The Blue Hour, by Paula Hawkins

I’m sure this will be a major read for many in 2025, coming from the author of The Girl on the Train, adapted as a movie with Emily Blunt. Psychological thriller seems to be Hawkins stock in trade, and The Blue Hour falls into that genre. Vanessa Chapman, beautiful, independent, volatile visual artist specializing in painting, sculpture, and assemblage multimedia works, has been dead for a year now. Her friend and carer Grace is dealing with her own grief while trying to assemble Vanessa’s remaining works, letters, and journals for the Fairburn Foundation, the estate to which Vanessa bequeathed her work. Grace was informally left Vanessa’s beloved island and home, Eris, an island joined to the mainland by a causeway that is impassible for half of each day at high tide.

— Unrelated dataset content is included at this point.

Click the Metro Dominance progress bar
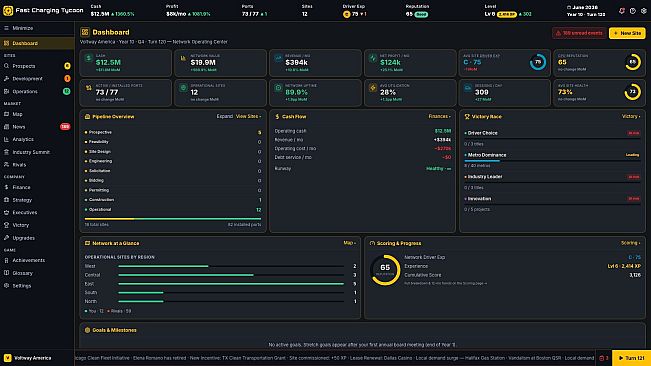 point(552,161)
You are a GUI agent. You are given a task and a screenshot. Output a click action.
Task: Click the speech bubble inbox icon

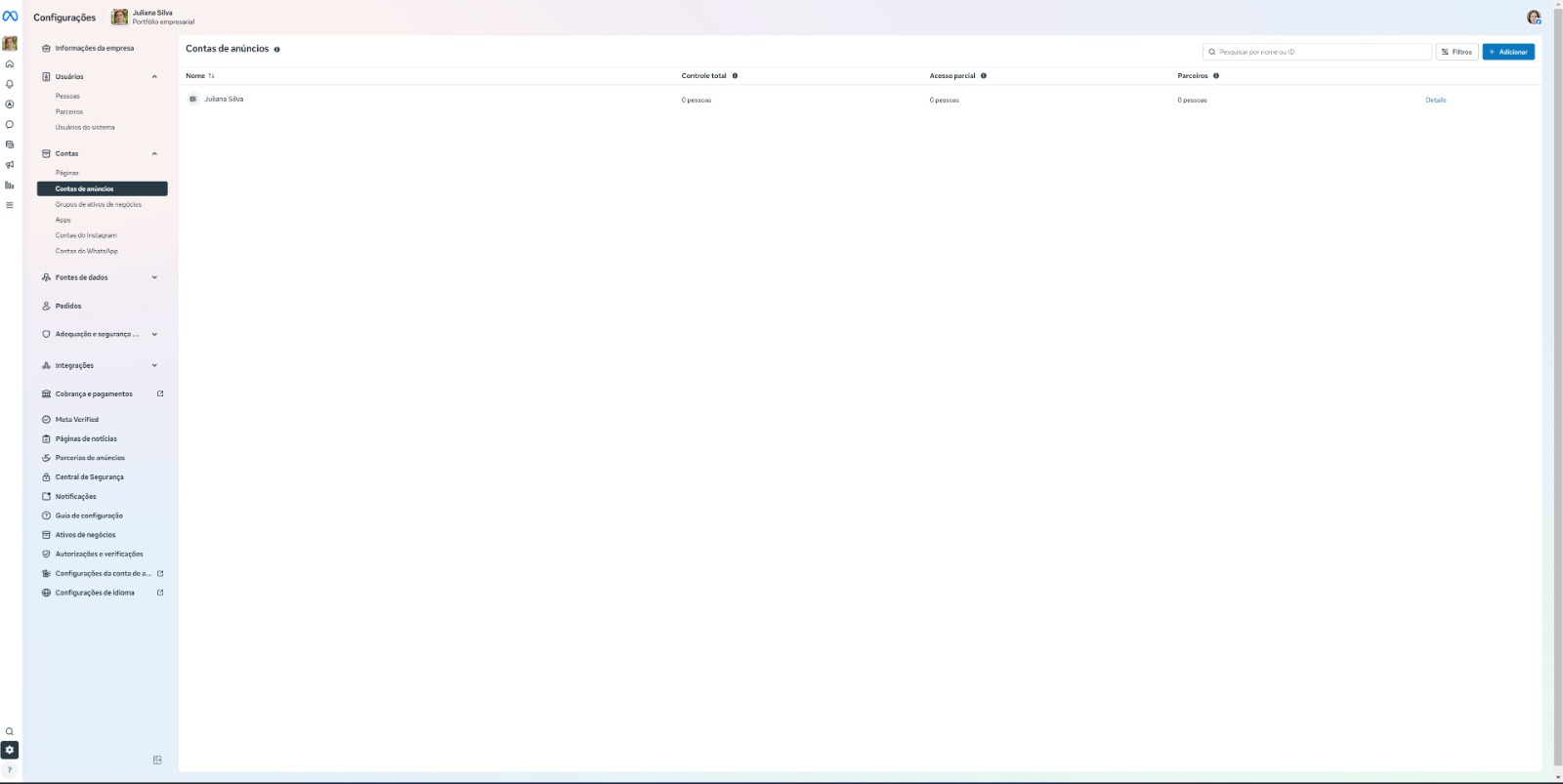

While to the manor born, Vanessa leaves most of that behind, driven by the need for freedom to create her art. She achieved some degree of success when alive, and stands to hit higher heights, and possibly scandal, after her death. When the piece Division II, on display at the Tate Museum, is suspected to contain a human rib bone, curator James Becker is dispatched by his boss and oldest friend Sebastian Lennox, heir of the Fairburn Foundation, to Eris and Grace, to obtain all remaining works and writings of Chapmen forthwith. As the investigation of the bone in Division II proceeds, Becker’s attempts to take away Chapman’s materials is thwarted and delayed by Grace. We learn more about each person’s relationships, as most are not what they appear to be.

James and his wife Helena are in the last months of her pregnancy, living in a lodge on Fairburn’s grounds, a complication given that Helena was engaged to Sebastian prior to meeting James. James is in a perpetual state of anxiety over his wife’s fidelity and health, questioning Sebastian’s motives at every turn. James’ personal obsession with Vanessa Chapman’s art dates back to his childhood, so the chance to be the primary curator for her works is irresistible. Vanessa is revealed to be a complex person, driven in equal measure by her drives to create art and have sex. She impulsively married Julian Chapman, a high born ne’er-do-well who chases women and adventures. Vanessa knows he is no good for her, but cannot bring herself to divorce him. Finally, we learn about Grace, physician for the village, with an ignominious past of her own, a twisted personality disordered woman who believes she finds purpose as Vanessa’s protector and carer.

All action on Eris is bound by the strictures of nature: the tides that make the causeway impassible and beaches risky, the winds and weather that make the most scenic parts of the island the most treacherous. Beauty and risk, always side by side. Hawkins slips into cliché a bit, by depicting high born characters of low virtue, such as laziness, recklessness, and rashness; while low born characters possess high virtue, such as dependability, work ethic, and kindness. Hawkins does a fine job of slowly unveiling Grace’s treachery and violence, which she has managed to hide from herself and others for so long.

This was a real page turner, set in a wildly beautiful area in Hawkins’ imagination. A quick, twisty, absorbing read.